The swine flu emergency in 2009 provides the precedent for stricter quarantine measures. This virulent strain of H1N1 influenza laid low more than 37,000 Australians, causing or contributing to the deaths of up to 1600 on some estimates. Cruise ships were quarantined, hotels and schools closed. The Chief Health Officer of NSW was given stronger powers to mandate that infected people stay in home isolation for up to 14 days, enforceable by the police.

Katter argued yesterday that returning health workers and others flying in from West Africa could sit out a period of mandatory isolation in holiday homes. “Anything short of three days’ isolation would be unacceptable,’’ the maverick backbencher declared.

Former AMA president Kerryn Phelps says there is a striking difference between Australia’s tough animal quarantine regulations and those for humans. “We’re really strict with livestock but we’re ­really slack with people getting on a plane,’’ she complains. This may gloss over the basic point, made by doctors opposed to quarantine, that animals can’t speak up if they’re feeling ill.

But Melbourne emergency physician Stephen Parnis says the priority is to ensure that anyone sick with Ebola or known to have had exposure to the virus needs to be isolated, and he has an open mind on how this can be done. Parnis, a federal vice-president of the AMA, won’t speculate on “specific measures’’, but tells Inquirer: “You would need to minimise direct contact with other people as a general principle.’’

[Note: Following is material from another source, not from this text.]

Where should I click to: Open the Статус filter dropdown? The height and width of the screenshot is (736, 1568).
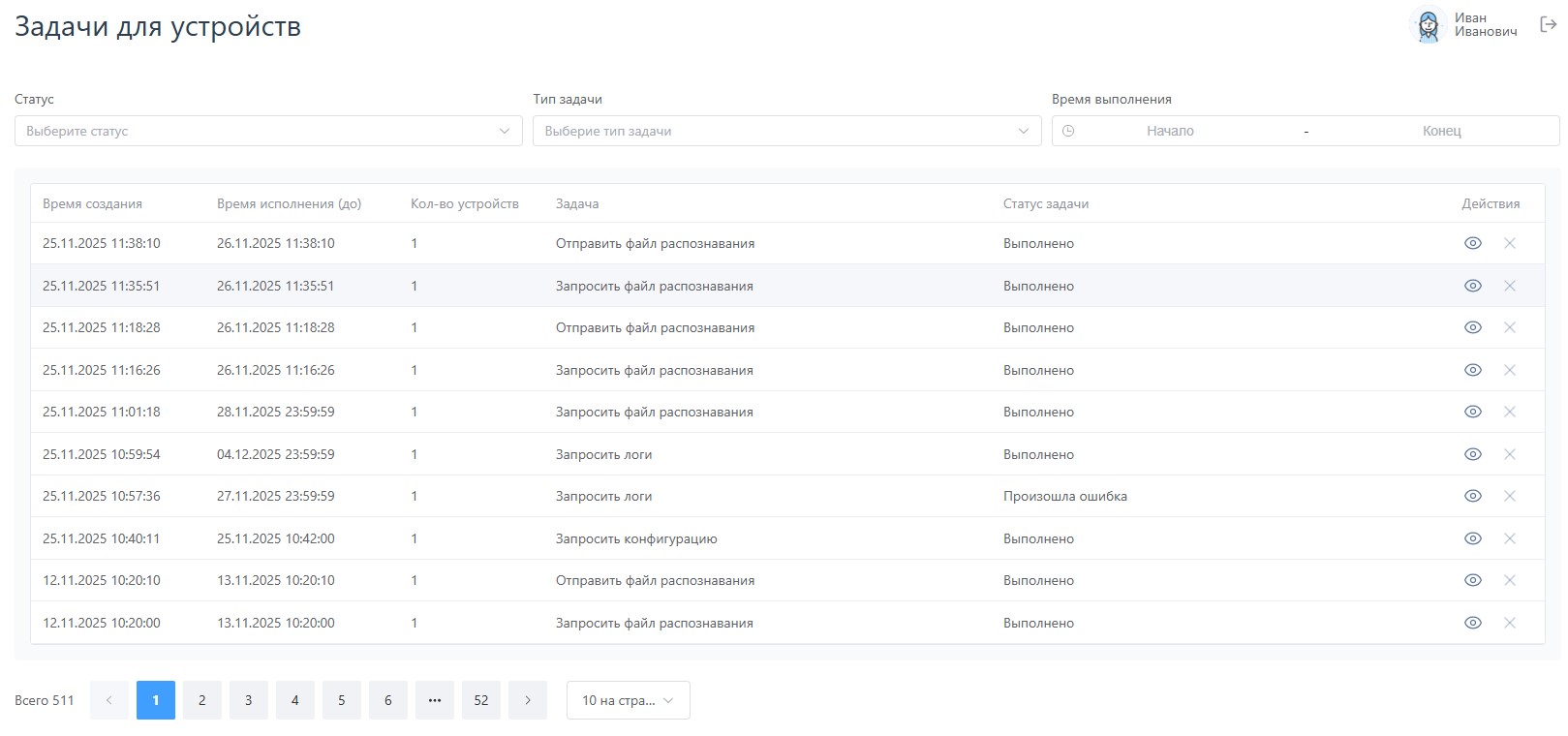[268, 131]
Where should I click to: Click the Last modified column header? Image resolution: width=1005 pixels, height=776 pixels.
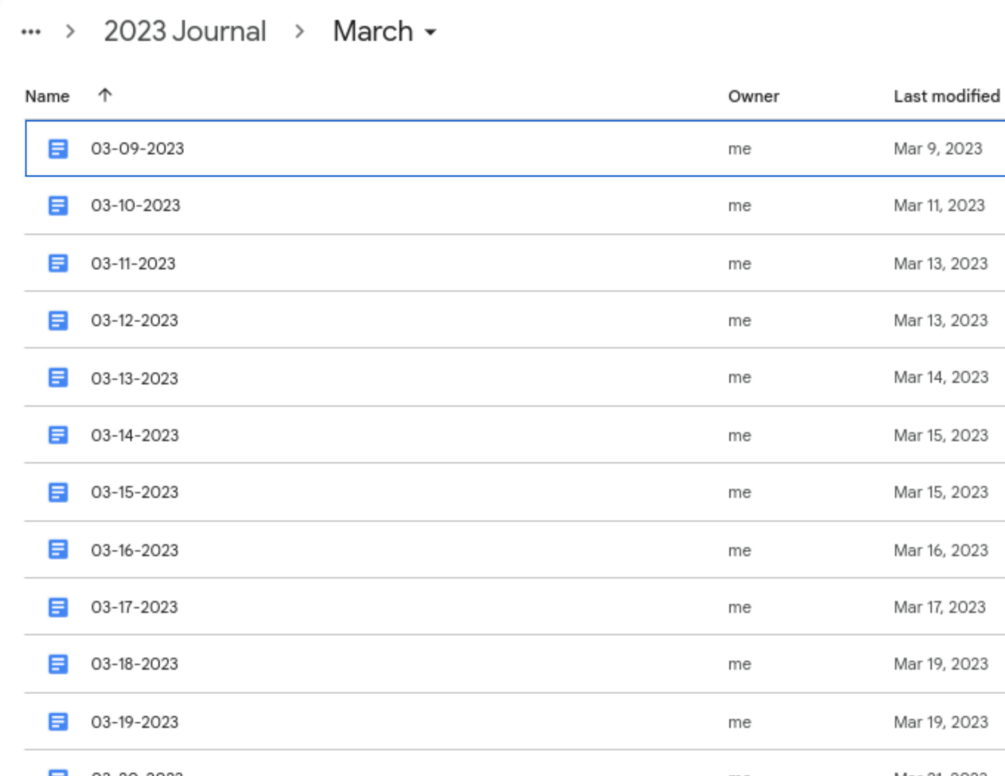946,96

In their weekly telephone hook-up yesterday, the nation’s chief health officers canvassed quarantine options. Jeannette Young, of Queensland, insisted ­afterwards there was no need for regular passengers to join health workers in voluntary home isolation or any other form of containment — provided, of course, they were well.

Since Ebola took hold in West Africa, claiming more than 4000 lives so far, 724 people had been checked on arrival at Australia airports, 11 of whom were subsequently tested for Ebola. None was positive.

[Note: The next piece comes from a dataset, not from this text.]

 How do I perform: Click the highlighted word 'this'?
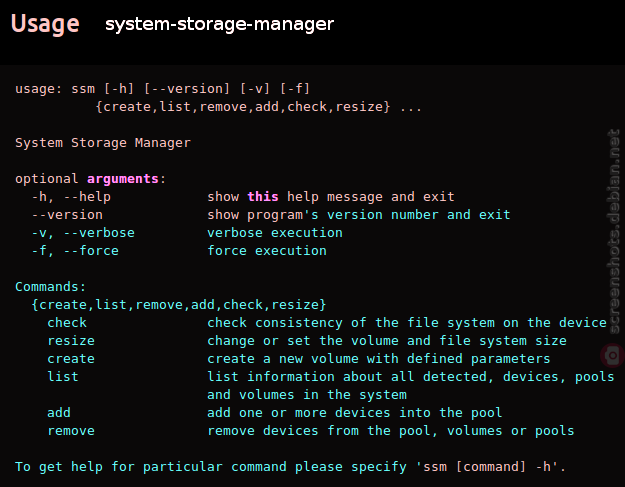(x=263, y=196)
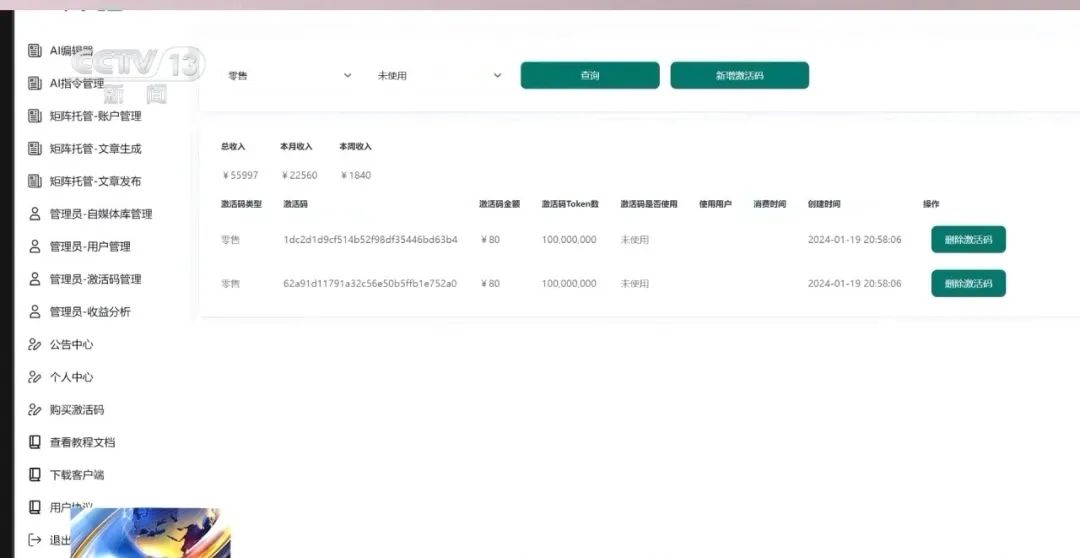Open 管理员-激活码管理 in the sidebar

pyautogui.click(x=95, y=279)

“The major need is for healthcare workers because we know they have been exposed,’’ she says. “These other people have not been exposed to anyone. The risk is very, very low. It’s a matter of giving them information so they know what to look for. With that … the risk is covered.’’

Young says, however, there is merit in checking all passengers flying in from West Africa by no-touch laser thermometer, as is done at some airports in the US. But for all the reassuring talk by the experts about Australia being ready for Ebola, there was a jaw-dropping reality check on Thursday when federal Health Minister Peter Dutton toured the infectious disease unit of the Royal Brisbane and Women’s Hospital, one of three designated Ebola treatment centres in Queensland. In what was supposed to be a reassuring photo opportunity with the media, the clinical staff turned out in personal protective equipment that left skin on their necks exposed, replicating shortcomings in the PPE of the sick Texan nurses.

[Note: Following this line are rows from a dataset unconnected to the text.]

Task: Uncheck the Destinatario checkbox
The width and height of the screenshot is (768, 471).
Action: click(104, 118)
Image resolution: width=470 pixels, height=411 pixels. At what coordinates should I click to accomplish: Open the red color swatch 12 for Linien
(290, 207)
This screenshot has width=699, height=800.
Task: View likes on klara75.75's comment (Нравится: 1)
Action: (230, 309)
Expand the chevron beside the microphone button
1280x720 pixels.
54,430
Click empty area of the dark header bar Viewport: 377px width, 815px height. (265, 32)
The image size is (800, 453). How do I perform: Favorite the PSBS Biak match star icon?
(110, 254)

Owler was stunned. “The gear was clearly not appropriate … and only engenders worry,’’ he says. When he called around yesterday, the AMA chief was told that Royal Adelaide Hospital had only that morning received Ebola-standard PPE — which should include rubber boots, tear-resistant coveralls, hood, mask and face shield.

In addition, staff are to be ­double-gloved when interacting with a patient or suspected carrier. After all the “soul searching’’ prompted by the failure of infection controls in Dallas, Owler had expected better.

The Ebola threat to Australia does need to be kept in perspective. The disease, though terrible, is not contagious like the flu, and needs direct and probably fairly intensive contact with the bodily fluids of an infected person to be spread.

People are not infectious until symptoms emerge, generally with fever. All of this means a First World health system could and should cope. That the US health system failed the test of Ebola at the first hurdle is cause for genuine concern.